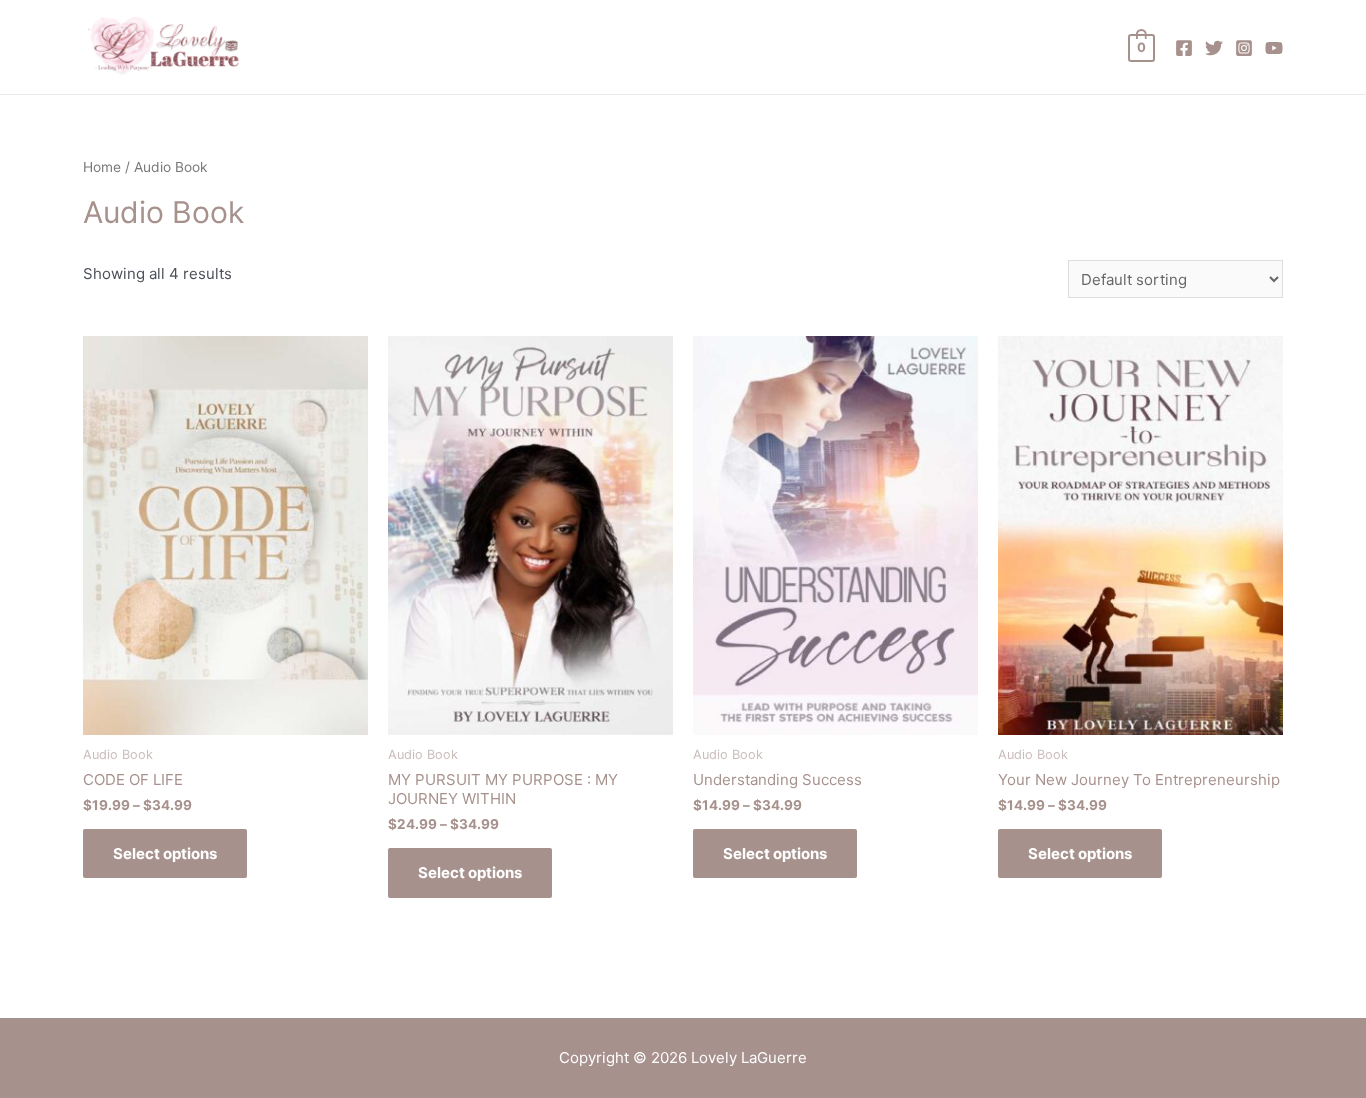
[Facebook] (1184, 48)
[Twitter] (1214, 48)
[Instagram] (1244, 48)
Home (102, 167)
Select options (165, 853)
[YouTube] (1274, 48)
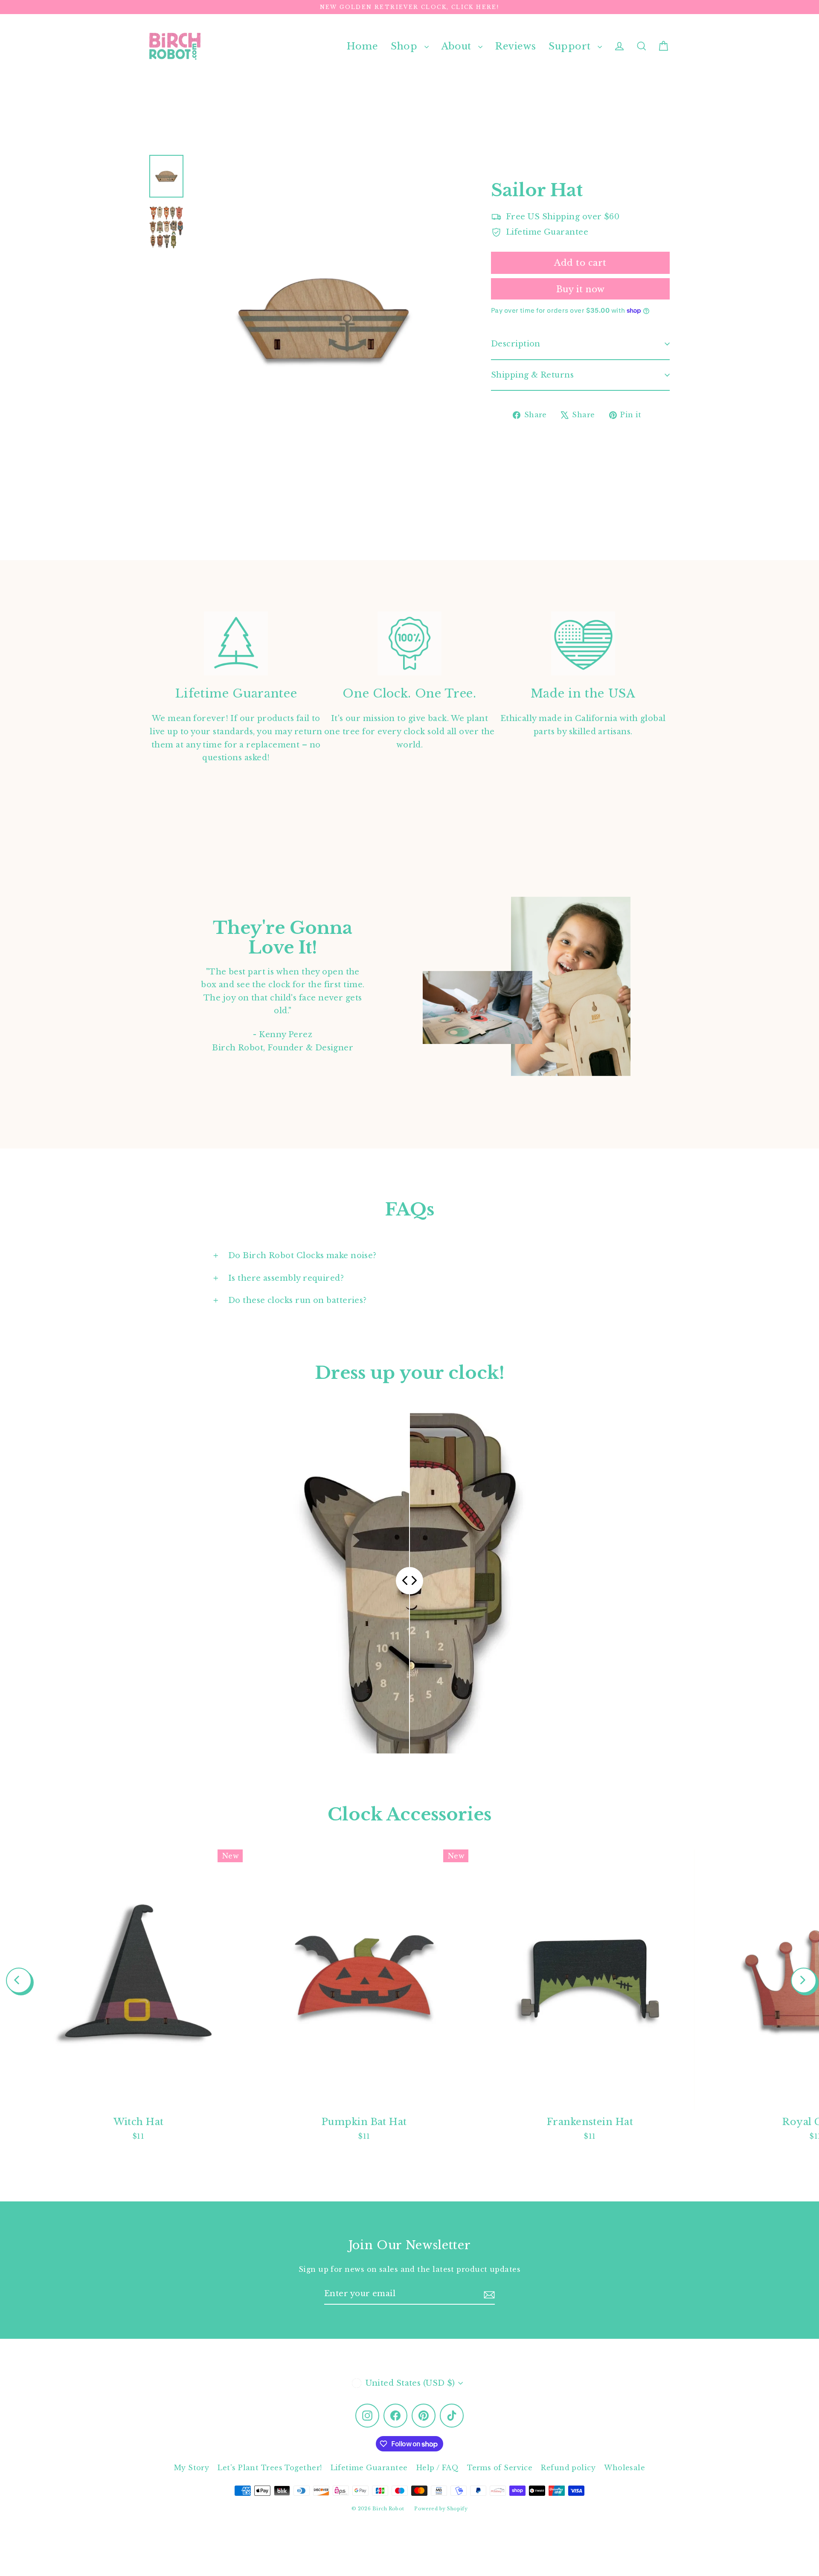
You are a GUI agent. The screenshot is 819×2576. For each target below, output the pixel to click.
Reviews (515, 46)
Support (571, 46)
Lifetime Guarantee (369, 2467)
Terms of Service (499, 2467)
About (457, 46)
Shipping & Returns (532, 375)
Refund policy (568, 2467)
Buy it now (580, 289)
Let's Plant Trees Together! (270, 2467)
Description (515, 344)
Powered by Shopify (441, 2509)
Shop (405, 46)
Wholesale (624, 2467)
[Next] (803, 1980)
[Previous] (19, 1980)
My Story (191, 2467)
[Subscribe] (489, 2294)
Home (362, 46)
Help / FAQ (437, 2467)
# # #
> **Brief**:
Write down only the closing run of lines: the one containing "Terms of Service (499, 2467)" and every line after it to the end of the entries, exactly.

> **Reply**:
Terms of Service (499, 2467)
About (457, 46)
Shipping & Returns (532, 375)
Refund policy (568, 2467)
Buy it now (580, 289)
Let's Plant Trees Together! (270, 2467)
Description (515, 344)
Powered by Shopify (441, 2509)
Shop (405, 46)
Wholesale (624, 2467)
[Next] (803, 1980)
[Previous] (19, 1980)
My Story (191, 2467)
[Subscribe] (489, 2294)
Home (362, 46)
Help / FAQ (437, 2467)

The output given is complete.